▸ **PAGE**
---*---

Re: [PATCH v2] arm64: errata: Workaround for SI L1 downstream coherency issue

[Kuan-Wei Chiu]

Hi Lucas,

On Mon, Dec 29, 2025 at 03:36:19AM +0000, Lucas Wei wrote:
> When software issues a Cache Maintenance Operation (CMO) targeting a
> dirty cache line, the CPU and DSU cluster may optimize the operation by
> combining the CopyBack Write and CMO into a single combined CopyBack
> Write plus CMO transaction presented to the interconnect (MCN).
> For these combined transactions, the MCN splits the operation into two
> separate transactions, one Write and one CMO, and then propagates the
> write and optionally the CMO to the downstream memory system or external
> Point of Serialization (PoS).
> However, the MCN may return an early CompCMO response to the DSU cluster
> before the corresponding Write and CMO transactions have completed at
> the external PoS or downstream memory. As a result, stale data may be
> observed by external observers that are directly connected to the
> external PoS or downstream memory.

---*---

▸ **DATA LINES**
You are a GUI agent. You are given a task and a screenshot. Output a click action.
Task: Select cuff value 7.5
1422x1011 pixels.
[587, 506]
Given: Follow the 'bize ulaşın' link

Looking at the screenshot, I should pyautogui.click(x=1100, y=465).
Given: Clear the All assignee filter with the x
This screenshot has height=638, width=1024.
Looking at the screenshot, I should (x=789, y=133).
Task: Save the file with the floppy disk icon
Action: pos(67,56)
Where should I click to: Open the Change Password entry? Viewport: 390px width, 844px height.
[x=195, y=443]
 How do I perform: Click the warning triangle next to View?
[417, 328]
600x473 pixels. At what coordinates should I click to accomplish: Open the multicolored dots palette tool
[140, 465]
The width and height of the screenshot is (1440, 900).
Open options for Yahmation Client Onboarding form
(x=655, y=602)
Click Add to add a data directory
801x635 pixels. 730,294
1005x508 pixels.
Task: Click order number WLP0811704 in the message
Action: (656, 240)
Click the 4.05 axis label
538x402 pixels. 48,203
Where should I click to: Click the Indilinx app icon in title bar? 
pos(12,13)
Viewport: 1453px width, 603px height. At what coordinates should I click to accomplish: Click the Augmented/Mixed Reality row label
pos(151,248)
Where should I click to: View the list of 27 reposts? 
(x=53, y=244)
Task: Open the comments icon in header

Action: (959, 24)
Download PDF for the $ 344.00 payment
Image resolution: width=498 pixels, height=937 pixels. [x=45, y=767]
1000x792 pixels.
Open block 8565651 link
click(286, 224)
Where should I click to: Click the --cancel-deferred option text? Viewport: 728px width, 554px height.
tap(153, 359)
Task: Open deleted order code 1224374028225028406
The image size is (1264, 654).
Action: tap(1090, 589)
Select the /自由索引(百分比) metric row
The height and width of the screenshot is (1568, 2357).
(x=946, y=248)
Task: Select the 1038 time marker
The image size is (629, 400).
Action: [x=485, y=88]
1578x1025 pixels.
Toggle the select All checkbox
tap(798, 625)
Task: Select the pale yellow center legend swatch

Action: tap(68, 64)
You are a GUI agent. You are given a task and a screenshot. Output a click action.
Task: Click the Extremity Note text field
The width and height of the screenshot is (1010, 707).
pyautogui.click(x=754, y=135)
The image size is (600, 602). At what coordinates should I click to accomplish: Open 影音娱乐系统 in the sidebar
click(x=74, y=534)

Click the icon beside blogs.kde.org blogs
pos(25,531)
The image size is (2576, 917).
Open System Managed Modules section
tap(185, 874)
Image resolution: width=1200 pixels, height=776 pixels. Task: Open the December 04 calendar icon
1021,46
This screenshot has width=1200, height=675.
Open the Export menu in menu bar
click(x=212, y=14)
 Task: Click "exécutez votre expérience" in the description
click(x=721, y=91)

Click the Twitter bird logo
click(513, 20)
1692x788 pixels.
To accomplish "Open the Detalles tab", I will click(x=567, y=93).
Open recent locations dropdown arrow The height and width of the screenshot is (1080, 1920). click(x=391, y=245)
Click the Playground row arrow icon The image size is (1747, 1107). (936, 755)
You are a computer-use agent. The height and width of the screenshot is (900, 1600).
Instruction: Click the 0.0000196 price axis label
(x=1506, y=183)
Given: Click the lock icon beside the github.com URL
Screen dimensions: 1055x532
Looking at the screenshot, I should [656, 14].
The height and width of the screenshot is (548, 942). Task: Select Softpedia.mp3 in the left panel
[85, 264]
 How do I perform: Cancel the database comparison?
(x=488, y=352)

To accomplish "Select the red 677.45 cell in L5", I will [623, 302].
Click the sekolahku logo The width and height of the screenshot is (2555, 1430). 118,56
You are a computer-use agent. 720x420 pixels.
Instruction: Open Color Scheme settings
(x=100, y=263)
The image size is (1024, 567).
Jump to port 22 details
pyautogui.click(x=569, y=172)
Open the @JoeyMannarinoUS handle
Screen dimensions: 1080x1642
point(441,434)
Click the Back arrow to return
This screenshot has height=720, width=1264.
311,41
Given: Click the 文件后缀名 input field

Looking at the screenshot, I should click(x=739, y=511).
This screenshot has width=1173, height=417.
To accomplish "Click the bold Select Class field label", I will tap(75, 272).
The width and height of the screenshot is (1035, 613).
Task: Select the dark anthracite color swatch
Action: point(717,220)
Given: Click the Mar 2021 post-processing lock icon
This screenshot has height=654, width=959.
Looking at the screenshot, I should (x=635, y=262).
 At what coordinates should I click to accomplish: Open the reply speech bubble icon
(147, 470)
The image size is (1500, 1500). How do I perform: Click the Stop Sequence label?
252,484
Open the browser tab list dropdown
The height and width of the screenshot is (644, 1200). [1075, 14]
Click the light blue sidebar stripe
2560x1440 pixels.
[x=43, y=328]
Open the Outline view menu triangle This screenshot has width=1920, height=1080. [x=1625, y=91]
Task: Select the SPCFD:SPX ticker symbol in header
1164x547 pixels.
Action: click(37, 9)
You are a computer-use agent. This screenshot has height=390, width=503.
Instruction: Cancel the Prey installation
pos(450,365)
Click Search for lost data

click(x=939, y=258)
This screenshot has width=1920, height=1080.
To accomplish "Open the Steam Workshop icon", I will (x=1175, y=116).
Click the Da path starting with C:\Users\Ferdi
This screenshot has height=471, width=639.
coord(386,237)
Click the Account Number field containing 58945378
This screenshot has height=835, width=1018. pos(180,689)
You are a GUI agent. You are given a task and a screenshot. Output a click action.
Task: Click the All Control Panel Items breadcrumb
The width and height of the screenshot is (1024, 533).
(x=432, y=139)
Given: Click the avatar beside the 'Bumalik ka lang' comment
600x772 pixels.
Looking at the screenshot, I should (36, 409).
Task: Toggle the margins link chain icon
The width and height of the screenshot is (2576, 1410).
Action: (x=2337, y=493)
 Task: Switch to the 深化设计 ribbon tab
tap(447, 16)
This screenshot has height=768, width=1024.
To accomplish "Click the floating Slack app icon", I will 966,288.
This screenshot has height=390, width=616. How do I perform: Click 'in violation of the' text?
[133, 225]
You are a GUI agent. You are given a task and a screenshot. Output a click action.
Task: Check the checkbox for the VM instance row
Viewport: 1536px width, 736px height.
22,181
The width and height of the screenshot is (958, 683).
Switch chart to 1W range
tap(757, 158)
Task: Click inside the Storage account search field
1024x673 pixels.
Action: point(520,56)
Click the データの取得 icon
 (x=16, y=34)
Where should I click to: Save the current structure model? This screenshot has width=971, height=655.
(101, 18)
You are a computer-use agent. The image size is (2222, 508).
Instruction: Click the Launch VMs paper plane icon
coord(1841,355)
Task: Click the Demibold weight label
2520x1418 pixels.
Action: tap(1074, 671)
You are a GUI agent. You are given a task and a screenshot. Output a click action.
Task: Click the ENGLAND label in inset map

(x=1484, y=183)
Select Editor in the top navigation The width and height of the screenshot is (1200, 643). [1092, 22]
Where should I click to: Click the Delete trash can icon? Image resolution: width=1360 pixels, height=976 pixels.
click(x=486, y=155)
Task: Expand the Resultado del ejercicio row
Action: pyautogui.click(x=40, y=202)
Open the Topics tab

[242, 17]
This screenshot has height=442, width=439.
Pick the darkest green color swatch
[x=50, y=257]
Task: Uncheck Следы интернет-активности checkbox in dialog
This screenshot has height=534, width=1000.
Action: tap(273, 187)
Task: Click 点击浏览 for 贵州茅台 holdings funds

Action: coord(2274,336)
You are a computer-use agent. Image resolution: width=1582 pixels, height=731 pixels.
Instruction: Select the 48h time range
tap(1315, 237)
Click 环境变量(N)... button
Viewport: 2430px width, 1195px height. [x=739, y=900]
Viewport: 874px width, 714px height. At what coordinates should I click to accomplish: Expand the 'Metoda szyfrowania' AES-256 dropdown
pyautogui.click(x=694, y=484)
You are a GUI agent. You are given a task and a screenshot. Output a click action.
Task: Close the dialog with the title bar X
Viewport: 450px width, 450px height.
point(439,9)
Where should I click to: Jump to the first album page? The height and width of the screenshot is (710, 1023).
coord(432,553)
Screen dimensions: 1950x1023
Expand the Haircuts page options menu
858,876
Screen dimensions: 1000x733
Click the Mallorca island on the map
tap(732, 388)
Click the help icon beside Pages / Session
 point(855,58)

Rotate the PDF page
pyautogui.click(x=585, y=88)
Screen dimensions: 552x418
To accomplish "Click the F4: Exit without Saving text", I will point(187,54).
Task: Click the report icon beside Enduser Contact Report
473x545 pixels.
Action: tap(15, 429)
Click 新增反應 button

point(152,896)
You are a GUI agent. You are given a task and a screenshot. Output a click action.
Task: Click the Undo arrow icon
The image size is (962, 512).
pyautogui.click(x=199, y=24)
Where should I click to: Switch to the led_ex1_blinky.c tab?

---*---

▸ **WHAT THE EXERCISE ASKS**
Edit the passage of the errata message starting at "[Kuan-Wei Chiu]" and ending at "the interconnect (MCN).", writing "fabric" in place of "interconnect".

▸ **FULL RESPONSE**
[Kuan-Wei Chiu]

Hi Lucas,

On Mon, Dec 29, 2025 at 03:36:19AM +0000, Lucas Wei wrote:
> When software issues a Cache Maintenance Operation (CMO) targeting a
> dirty cache line, the CPU and DSU cluster may optimize the operation by
> combining the CopyBack Write and CMO into a single combined CopyBack
> Write plus CMO transaction presented to the fabric (MCN).